**Aufgaben**
a) Welche drei Schadstoffe betrachtet das EUA-Briefing laut dem Auszug zur Luftverschmutzung?
b) Gib aus dem Auszug zur Luftverschmutzung einen Abschnitt unverändert wieder: Beginne bei den Worten „Aktuelle EUA-Analyse“ und ende nach den Worten „verhindert werden können.“.

**Ausgewählter Auszug**
- - - - -

Europäische Umweltagentur: 178.000 starben früher durch schlechte Luft

Aktuelle EUA-Analyse

Saubere Luft hätte 2019 EU-weit mindestens 178.000 Leben retten können, schrieb die EUA am 15.11.2021 in einer Medienmitteilung über eine Analyse für 2019 unter dem Titel: „Health impacts of air pollution in Europe“. So viele vorzeitige Todesfälle und Krankheiten in der Europäischen Union hätten durch eine Verbesserung der Luftqualität auf das kürzlich von der Weltgesundheitsorganisation (WHO) empfohlene Niveau mehr als die Hälfte der vorzeitigen Todesfälle aufgrund von Feinstaubbelastung verhindert werden können.

Dicke Luft: Dieselauspuff eines spanischen Busses – Foto © Gerhard Hofmann für Solarify

Das EUA-Briefing „Health impacts of air pollution in Europe“ (dt.: Gesundheitliche Auswirkungen der Luftverschmutzung in Europa) enthält aktualisierte Schätzungen darüber, wie sich drei wichtige Schadstoffe – Feinstaub, Stickstoffdioxid und bodennahes Ozon – 2019 auf die Gesundheit der Europäer auswirkten. Das Briefing bewertet auch den potenziellen Nutzen einer Verbesserung der Luftqualität in Richtung neuer, von der Weltgesundheitsorganisation (WHO) empfohlener Richtwerte. Darüber hinaus werden die Fortschritte auf dem Weg zum Ziel des EU-Aktionsplans zur Bekämpfung der Luftverschmutzung gemessen, die Zahl der vorzeitigen Todesfälle aufgrund von Feinstaubbelastung bis 2030 um mehr als 55 % zu senken.

- - - - -

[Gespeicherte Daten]
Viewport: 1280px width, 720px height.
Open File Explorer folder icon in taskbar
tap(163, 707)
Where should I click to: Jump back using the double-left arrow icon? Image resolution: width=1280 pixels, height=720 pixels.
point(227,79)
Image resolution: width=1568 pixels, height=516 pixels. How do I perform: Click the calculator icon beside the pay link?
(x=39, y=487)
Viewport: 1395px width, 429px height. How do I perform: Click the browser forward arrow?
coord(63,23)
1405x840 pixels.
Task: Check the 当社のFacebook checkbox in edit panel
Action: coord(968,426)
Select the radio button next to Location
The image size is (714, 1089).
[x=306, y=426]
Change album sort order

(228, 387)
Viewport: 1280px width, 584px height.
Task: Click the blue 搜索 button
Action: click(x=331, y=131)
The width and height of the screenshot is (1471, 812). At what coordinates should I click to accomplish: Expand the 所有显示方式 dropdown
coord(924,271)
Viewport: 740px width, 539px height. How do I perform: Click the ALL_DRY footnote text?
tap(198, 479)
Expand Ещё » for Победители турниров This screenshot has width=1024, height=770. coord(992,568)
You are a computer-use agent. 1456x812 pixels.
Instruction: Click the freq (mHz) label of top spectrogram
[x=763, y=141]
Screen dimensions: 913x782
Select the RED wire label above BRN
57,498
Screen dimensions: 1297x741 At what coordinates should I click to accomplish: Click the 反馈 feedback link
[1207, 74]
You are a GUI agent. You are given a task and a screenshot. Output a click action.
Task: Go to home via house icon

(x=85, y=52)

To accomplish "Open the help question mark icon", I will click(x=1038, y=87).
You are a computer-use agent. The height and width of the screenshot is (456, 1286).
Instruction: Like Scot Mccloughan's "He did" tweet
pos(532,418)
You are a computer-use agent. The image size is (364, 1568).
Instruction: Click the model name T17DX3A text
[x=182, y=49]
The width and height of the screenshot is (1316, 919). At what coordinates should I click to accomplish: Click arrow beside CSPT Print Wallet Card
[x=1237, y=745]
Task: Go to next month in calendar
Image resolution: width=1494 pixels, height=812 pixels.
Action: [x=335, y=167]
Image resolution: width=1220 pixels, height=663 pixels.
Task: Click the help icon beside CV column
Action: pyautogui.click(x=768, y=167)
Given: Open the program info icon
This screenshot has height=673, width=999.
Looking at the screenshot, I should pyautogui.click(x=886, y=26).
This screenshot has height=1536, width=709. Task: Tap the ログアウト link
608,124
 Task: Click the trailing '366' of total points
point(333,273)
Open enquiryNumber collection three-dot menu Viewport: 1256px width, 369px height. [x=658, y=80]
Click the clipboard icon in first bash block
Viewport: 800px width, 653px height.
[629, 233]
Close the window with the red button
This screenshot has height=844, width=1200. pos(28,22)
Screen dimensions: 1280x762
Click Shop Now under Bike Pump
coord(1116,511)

- - - - -

**Lösungen**
a) Feinstaub, Stickstoffdioxid und bodennahes Ozon.

b)
Aktuelle EUA-Analyse

Saubere Luft hätte 2019 EU-weit mindestens 178.000 Leben retten können, schrieb die EUA am 15.11.2021 in einer Medienmitteilung über eine Analyse für 2019 unter dem Titel: „Health impacts of air pollution in Europe“. So viele vorzeitige Todesfälle und Krankheiten in der Europäischen Union hätten durch eine Verbesserung der Luftqualität auf das kürzlich von der Weltgesundheitsorganisation (WHO) empfohlene Niveau mehr als die Hälfte der vorzeitigen Todesfälle aufgrund von Feinstaubbelastung verhindert werden können.